I strongly disagree with the FASBs plan to eliminate the pooling-of-interests method of accounting. I believe that the elimination of pooling will discourage mergers and acquisitions, will have a negative impact on the U.S. economy, and will create financial statements that are, at best, irrelevant and, at worst, misleading.
The elimination of the pooling method will discourage mergers of knowledge-based companies and will have a chilling effect on the flow of venture capital to promising new sectors. Poolings have proven to be an effective and efficient way for companies to integrate new intellectual property and innovations into their operations. At the same time, the prospect of such combinations has provided incentives to the start-up companies that have driven much of the technology sectors innovation. FASBs proposed elimination of pooling will discourage such combinations, will make it harder to attract institutional capital and -- ultimately -- will dampen desirable business activity. Still worse, these negative impacts will occur without any improvement in financial statement reporting.
From my own experience, I can tell you that the AOL/Netscape merger would not have occurred if pooling had not been an option. The bulk of Netscapes value was intangible, and the amount of resulting goodwill that would have had to be amortized under the purchase method would have scuttled the deal. A report prepared recently by Merrill Lynch attempted to show the impact on AOLs earnings if it had been required to use the purchase method in the Netscape transaction. If AOL and Netscape had used the purchase method, its 1998 loss would have been roughly ten times greater.

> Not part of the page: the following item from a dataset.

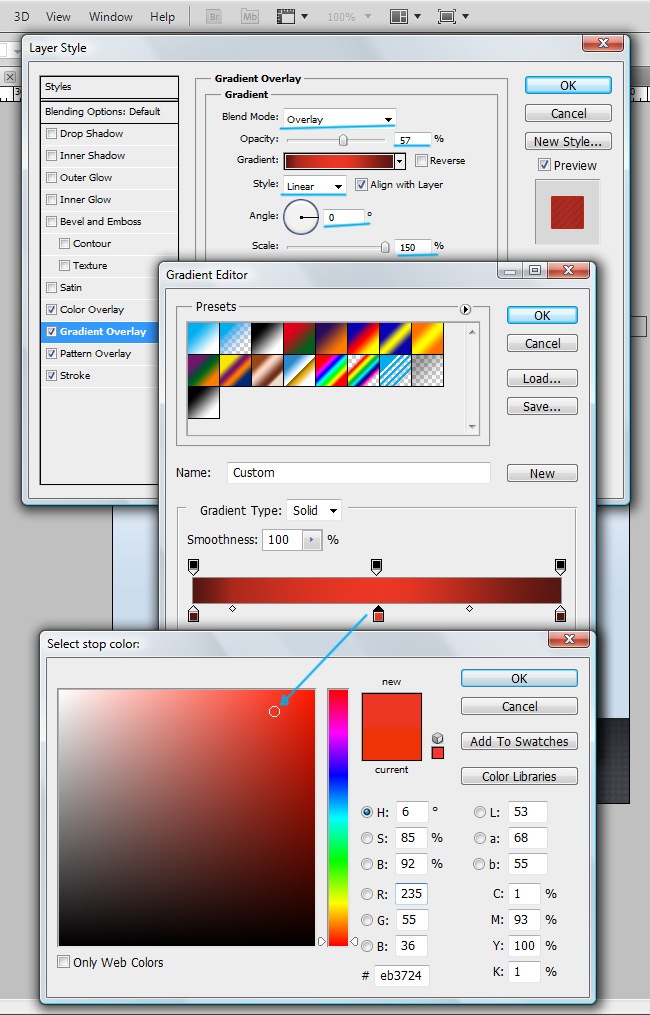
Task: Select the middle red color stop
Action: click(378, 613)
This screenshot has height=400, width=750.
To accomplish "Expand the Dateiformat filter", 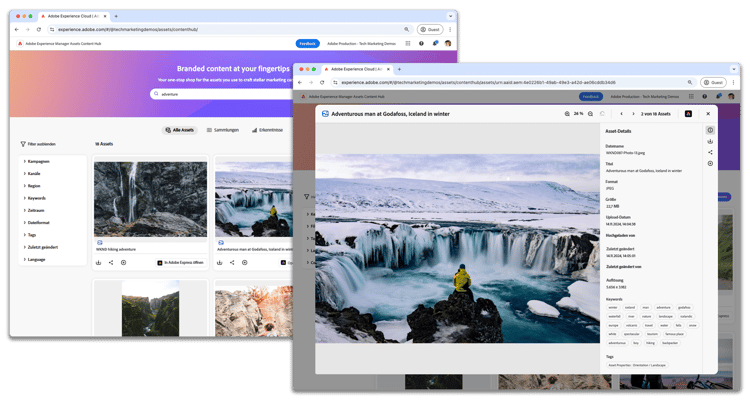I will 37,222.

Now, we are all aware that AOL has agreed to acquire Time Warner in a purchase transaction. The press has reported that AOL may decide to sell significant Time Warner assets and to buy back stock. Either of these events alone would prevent the use of the pooling method. Because the AOL/Time Warner deal did not qualify as a pooling, it is not relevant to our discussion today.
What is relevant is that analysts have said from the day the AOL/Time Warner deal was announced that because the deal is so huge, they intend to ignore the GAAP financial statement reported earnings and, instead, focus on operating cash flow.
To the extent analysts expand this trend of ignoring amortization charges, it will make the GAAP financial statements increasingly irrelevant for those companies that are large enough to be followed by analysts on a regular basis.
This is compelling evidence that financial reporting will not be improved by FASBs proposed change. In fact, financial statements will become less transparent. Analysts will ignore the drag on earnings caused by the use of purchase accounting in those transactions that are large enough to be closely followed by the market. For mid-sized or small companies, however, analysts and investors will not have sufficient information to enable them to look through intangible asset amortization. The same phenomenon is also likely to occur in the case of smaller transactions involving large companies.
As a result, there will be different earnings benchmarks in the marketplace depending on the size of a transaction or the size of a company. Investors will not have the same type of cash earnings information or analysis for all companies. Similarly, requiring the use of purchase accounting will impair, not improve, comparability between the financial statements of companies that grow internally versus those that grow through business combinations.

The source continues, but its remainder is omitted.